_INFORMATION SUPPLIED_.

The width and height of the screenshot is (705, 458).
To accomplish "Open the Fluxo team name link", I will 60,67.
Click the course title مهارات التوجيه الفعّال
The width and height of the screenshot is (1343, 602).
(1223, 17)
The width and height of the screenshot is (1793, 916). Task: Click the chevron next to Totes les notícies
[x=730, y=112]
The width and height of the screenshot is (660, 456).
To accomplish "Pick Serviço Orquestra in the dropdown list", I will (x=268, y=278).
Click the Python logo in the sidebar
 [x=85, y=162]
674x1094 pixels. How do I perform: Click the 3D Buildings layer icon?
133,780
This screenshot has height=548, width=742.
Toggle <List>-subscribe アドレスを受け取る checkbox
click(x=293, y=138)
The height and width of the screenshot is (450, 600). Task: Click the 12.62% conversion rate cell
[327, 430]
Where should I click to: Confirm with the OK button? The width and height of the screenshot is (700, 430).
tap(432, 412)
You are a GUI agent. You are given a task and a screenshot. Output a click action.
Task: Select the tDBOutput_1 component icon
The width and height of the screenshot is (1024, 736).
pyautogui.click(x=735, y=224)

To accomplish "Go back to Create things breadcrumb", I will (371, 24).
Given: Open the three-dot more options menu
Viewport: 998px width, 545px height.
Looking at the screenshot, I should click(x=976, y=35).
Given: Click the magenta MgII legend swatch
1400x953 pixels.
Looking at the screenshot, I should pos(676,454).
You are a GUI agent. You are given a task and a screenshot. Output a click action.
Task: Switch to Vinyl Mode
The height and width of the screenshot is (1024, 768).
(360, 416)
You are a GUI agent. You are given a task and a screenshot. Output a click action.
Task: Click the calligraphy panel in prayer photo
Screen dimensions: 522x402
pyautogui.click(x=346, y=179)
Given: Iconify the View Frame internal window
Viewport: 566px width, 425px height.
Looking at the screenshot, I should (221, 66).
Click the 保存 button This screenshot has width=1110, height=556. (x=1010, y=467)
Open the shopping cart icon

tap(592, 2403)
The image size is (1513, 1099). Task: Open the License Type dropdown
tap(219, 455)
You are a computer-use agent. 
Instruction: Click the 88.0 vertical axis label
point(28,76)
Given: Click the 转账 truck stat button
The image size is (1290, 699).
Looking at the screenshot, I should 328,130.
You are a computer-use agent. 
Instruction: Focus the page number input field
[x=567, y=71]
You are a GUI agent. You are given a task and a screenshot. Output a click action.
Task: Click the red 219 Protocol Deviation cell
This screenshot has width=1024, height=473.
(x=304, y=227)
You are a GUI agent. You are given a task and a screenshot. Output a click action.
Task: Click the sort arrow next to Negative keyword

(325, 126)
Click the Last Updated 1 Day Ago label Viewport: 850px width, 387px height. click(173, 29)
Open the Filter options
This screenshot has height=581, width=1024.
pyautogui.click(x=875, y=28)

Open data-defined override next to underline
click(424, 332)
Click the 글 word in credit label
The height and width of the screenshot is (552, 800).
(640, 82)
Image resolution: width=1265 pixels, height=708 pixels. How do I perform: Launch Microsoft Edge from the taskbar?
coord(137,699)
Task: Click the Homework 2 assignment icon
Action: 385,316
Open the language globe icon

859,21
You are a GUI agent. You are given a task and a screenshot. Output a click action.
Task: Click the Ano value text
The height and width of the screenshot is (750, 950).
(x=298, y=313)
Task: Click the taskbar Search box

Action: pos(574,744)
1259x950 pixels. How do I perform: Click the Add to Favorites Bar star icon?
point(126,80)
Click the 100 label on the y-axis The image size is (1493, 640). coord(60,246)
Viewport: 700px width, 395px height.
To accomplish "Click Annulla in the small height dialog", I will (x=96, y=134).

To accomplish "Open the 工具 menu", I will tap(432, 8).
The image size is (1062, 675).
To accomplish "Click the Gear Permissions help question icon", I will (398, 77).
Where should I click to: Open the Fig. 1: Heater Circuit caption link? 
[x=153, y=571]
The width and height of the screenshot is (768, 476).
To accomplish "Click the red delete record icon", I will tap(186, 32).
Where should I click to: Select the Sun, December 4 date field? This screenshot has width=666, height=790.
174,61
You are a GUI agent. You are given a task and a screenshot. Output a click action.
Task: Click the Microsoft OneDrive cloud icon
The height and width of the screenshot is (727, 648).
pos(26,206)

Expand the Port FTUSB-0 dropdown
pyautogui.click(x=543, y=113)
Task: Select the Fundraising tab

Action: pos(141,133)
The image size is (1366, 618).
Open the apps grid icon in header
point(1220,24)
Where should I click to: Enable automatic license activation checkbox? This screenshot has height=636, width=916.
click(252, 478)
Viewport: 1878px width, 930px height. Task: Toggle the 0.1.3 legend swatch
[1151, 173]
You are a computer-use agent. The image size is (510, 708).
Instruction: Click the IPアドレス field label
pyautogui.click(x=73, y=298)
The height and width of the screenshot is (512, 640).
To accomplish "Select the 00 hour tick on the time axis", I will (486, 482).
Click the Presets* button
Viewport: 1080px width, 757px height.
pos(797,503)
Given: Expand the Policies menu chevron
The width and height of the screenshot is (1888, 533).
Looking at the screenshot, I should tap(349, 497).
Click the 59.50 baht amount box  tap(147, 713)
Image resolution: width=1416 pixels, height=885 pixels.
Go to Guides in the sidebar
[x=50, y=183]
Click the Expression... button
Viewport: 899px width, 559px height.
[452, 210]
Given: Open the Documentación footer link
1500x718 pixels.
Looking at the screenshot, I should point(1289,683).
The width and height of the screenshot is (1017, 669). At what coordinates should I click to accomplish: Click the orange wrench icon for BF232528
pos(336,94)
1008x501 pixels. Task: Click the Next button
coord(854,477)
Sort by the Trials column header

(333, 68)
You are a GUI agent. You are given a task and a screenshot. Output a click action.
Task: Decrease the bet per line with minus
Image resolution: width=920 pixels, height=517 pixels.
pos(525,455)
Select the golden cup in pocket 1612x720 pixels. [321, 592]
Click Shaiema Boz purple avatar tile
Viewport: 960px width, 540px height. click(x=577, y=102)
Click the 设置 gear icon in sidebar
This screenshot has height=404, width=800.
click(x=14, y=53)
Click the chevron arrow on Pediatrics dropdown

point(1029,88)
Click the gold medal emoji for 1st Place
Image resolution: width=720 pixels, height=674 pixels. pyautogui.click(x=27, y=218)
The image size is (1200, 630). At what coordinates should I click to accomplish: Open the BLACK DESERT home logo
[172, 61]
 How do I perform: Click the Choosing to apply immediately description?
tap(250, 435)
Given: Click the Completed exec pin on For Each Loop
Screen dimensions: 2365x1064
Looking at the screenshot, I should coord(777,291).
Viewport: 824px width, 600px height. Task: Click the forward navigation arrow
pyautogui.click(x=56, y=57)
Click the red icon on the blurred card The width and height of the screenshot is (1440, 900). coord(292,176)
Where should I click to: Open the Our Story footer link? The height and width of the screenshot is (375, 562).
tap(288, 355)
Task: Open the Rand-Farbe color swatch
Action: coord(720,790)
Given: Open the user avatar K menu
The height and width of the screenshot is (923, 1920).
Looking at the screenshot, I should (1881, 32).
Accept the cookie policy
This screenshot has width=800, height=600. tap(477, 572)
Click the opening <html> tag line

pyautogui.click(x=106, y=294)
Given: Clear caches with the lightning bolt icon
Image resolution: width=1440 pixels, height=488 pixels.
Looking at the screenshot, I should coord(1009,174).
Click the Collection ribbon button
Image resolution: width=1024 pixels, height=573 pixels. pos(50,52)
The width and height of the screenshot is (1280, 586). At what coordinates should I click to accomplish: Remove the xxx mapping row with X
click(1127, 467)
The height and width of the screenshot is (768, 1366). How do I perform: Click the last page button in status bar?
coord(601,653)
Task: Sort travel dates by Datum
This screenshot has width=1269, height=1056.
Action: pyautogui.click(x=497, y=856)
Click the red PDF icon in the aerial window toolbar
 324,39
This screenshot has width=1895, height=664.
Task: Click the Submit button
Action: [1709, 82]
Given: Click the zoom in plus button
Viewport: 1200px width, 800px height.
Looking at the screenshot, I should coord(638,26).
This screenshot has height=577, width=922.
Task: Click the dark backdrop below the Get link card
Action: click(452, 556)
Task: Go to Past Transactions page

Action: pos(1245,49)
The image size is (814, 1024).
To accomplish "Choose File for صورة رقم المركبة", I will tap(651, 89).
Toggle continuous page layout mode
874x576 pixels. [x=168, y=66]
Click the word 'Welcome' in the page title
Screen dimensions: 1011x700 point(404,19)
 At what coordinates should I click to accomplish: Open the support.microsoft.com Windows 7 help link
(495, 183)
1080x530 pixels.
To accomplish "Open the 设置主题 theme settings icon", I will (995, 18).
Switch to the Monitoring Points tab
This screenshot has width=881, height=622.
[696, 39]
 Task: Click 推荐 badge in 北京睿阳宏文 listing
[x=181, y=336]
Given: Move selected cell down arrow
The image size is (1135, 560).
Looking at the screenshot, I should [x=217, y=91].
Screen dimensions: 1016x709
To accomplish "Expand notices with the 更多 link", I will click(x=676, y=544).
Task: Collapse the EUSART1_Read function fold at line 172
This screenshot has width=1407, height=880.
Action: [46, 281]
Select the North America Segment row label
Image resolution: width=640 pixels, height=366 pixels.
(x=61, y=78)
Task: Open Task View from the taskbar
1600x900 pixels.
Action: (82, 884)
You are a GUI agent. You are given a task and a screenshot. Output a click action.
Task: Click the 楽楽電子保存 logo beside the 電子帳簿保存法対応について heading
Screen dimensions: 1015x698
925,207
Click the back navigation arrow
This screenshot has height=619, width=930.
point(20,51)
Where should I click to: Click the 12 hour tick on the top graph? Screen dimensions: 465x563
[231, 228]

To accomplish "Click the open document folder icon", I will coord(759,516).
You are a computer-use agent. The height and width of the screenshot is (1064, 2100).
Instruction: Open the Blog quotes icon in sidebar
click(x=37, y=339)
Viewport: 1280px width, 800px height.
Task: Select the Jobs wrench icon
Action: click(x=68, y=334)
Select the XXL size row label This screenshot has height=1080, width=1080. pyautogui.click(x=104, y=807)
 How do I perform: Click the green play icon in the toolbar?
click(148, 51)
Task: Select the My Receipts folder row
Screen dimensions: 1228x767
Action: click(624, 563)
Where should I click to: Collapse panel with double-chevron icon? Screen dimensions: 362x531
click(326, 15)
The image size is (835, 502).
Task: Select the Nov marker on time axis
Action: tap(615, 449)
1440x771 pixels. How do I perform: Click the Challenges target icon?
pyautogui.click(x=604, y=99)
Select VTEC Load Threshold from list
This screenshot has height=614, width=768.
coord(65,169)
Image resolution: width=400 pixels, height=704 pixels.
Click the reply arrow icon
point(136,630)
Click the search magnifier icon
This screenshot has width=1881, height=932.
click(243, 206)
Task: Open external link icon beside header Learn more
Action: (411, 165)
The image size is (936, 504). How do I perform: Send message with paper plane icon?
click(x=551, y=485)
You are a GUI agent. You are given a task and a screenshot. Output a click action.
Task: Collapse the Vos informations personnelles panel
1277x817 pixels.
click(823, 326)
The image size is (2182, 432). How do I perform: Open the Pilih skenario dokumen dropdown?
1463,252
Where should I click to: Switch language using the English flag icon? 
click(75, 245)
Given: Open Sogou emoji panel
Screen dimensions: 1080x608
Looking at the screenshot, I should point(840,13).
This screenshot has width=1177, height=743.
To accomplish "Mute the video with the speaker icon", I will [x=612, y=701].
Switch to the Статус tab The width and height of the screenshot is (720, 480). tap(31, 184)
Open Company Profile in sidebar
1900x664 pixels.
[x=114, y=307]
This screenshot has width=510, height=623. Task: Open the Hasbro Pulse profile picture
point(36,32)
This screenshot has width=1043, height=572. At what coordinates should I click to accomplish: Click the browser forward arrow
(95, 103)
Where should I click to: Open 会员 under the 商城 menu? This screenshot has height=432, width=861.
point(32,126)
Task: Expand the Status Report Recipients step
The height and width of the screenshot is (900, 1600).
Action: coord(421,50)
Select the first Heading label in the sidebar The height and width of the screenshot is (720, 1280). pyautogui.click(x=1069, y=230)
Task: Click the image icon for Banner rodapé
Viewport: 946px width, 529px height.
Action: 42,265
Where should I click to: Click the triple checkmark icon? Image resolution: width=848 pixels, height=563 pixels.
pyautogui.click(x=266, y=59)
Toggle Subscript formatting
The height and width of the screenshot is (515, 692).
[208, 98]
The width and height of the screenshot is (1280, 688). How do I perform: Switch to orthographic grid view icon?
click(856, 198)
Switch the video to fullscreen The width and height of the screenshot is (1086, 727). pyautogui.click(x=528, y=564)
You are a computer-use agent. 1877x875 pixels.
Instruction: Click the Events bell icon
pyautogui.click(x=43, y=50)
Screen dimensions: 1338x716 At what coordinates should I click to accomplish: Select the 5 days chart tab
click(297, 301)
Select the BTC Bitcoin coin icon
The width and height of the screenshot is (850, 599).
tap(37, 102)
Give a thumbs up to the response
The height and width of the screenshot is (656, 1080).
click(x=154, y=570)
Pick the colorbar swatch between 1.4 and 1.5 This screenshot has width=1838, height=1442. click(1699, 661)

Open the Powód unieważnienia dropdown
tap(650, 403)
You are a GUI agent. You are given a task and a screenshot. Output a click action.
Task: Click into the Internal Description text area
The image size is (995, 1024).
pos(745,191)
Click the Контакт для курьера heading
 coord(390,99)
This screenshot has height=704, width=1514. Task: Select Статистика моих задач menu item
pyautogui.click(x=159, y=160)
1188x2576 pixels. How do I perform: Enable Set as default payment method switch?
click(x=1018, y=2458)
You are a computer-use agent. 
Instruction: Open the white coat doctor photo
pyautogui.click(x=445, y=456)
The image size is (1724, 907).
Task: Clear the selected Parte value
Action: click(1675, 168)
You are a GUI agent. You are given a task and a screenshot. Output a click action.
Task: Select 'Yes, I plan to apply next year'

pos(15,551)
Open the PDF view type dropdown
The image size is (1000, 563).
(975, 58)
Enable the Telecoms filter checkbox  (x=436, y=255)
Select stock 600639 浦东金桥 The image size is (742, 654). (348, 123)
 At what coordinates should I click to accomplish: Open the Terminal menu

_YOUR GOAL_. Look above for the line holding "Viewport: 998px width, 545px height." and the line holding "Task: Switch to Vinyl Mode", then output exactly those two lines and every line between them, nothing more.

_ANSWER FOR THIS EXERCISE_.
Viewport: 998px width, 545px height.
Looking at the screenshot, I should click(x=976, y=35).
Given: Click the magenta MgII legend swatch
1400x953 pixels.
Looking at the screenshot, I should pos(676,454).
You are a GUI agent. You are given a task and a screenshot. Output a click action.
Task: Switch to Vinyl Mode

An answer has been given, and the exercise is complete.